More than any other company/issue we've had questions on since 2016 kicked into high gear, RH takes the cake – and more specifically, its near-term earnings trajectory. We’d peg it at roughly a dozen queries in just two days, which is very big for us. We’re not surprised, and we agree 100% with the impetus for the concern. We believe fully in the long-term call, and believe now as much as ever that there’s $11 in earnings power, and that people will actually start to believe it within a year. But the cold hard fact remains that the tactical game changed in December due to promotional activity, perceived economic sensitivity, and timing issues around concept and new store launches.

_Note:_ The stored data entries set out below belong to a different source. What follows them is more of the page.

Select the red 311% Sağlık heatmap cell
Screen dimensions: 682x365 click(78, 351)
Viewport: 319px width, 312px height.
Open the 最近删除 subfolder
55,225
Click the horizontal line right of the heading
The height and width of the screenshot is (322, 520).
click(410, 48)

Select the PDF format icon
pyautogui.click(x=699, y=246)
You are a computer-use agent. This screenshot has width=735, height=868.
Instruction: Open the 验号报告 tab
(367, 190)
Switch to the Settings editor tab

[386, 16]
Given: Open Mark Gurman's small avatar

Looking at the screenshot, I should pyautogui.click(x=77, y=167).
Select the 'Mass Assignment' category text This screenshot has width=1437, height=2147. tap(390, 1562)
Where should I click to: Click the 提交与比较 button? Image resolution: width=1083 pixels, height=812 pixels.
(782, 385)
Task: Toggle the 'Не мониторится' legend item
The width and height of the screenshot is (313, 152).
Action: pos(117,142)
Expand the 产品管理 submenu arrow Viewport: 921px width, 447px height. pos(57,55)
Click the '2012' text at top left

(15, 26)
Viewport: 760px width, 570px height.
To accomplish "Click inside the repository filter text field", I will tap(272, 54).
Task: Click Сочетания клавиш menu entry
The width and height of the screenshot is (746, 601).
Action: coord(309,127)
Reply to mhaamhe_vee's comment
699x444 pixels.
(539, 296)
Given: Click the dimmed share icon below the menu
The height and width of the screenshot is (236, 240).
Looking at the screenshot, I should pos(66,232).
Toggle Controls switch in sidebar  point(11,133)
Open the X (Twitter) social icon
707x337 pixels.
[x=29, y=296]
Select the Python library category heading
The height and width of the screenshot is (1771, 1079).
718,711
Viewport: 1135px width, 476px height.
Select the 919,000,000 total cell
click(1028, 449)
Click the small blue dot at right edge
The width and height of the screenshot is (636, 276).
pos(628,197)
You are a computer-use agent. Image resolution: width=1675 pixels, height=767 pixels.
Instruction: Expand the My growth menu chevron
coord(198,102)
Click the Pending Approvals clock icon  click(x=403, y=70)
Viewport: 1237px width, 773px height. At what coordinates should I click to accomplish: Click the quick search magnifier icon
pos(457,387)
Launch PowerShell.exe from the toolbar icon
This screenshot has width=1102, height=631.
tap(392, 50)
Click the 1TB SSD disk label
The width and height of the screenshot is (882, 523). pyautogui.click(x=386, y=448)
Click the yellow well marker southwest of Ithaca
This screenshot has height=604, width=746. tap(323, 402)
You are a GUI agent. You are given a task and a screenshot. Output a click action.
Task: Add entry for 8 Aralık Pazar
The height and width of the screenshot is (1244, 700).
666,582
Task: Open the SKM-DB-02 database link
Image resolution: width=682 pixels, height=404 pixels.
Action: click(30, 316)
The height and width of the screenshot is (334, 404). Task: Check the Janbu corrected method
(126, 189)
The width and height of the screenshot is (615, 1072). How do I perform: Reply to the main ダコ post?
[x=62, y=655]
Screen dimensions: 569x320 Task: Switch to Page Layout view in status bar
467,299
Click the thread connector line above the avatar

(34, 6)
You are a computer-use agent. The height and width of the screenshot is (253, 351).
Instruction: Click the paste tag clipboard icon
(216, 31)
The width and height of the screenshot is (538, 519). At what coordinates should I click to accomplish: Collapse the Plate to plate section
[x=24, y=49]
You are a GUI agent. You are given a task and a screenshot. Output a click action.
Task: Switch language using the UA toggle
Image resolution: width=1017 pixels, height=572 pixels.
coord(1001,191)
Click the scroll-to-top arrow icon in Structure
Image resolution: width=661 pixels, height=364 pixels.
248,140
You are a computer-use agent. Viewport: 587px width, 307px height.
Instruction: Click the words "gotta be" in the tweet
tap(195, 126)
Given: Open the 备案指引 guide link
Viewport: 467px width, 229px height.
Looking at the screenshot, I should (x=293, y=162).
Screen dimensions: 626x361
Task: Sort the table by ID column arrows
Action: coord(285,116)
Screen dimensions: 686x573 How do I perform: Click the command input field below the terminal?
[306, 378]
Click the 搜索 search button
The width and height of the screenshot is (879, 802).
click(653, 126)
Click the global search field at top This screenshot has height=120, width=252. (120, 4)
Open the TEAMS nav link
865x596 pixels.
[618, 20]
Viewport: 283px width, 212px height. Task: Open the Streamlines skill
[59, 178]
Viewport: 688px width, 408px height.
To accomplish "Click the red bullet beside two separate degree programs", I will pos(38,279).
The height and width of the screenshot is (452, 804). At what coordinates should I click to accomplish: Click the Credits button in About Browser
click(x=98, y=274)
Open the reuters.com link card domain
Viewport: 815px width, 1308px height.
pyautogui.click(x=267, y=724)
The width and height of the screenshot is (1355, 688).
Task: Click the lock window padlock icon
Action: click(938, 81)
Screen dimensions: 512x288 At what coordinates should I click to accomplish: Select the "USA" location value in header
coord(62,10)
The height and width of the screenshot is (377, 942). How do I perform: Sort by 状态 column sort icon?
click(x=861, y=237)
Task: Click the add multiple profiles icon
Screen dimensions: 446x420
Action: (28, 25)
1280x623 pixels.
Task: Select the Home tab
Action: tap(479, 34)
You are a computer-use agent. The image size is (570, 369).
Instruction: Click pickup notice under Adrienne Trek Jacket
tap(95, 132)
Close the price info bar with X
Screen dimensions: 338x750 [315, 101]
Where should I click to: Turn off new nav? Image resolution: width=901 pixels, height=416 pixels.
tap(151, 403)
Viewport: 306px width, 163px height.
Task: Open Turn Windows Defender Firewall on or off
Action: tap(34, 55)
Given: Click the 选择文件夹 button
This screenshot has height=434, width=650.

We can talk all day about the 2-3 year economics of new categories ramping up sales into bigger stores at lower rents. But the fact is that if RH misses revenue and/or earnings in either of the upcoming two quarters, $11/ps in future earnings won’t mean squat, and this multiple will deflate faster than a game ball in Foxboro (sorry Patriots fans).
As such, in the tables and charts below, we compare where we shake out in each of the next four quarters versus consensus, with particular focus on Sales, Gross Margins, SG&A, and EPS in 1H16. The punchline is that we’re ahead of the Street every quarter on EPS, and are coming in at $4.48 for the year vs the Street at $3.94. The good news is that this is almost entirely top line driven throughout the year, with SG&A leverage to go with it. The downside is that we’re more conservative in both 1Q and 2Q than the Street on Gross Margin. When all is said and done, however, we think that a better comp and higher EPS will trump lower GM, given that weakness in the latter is so well telegraphed.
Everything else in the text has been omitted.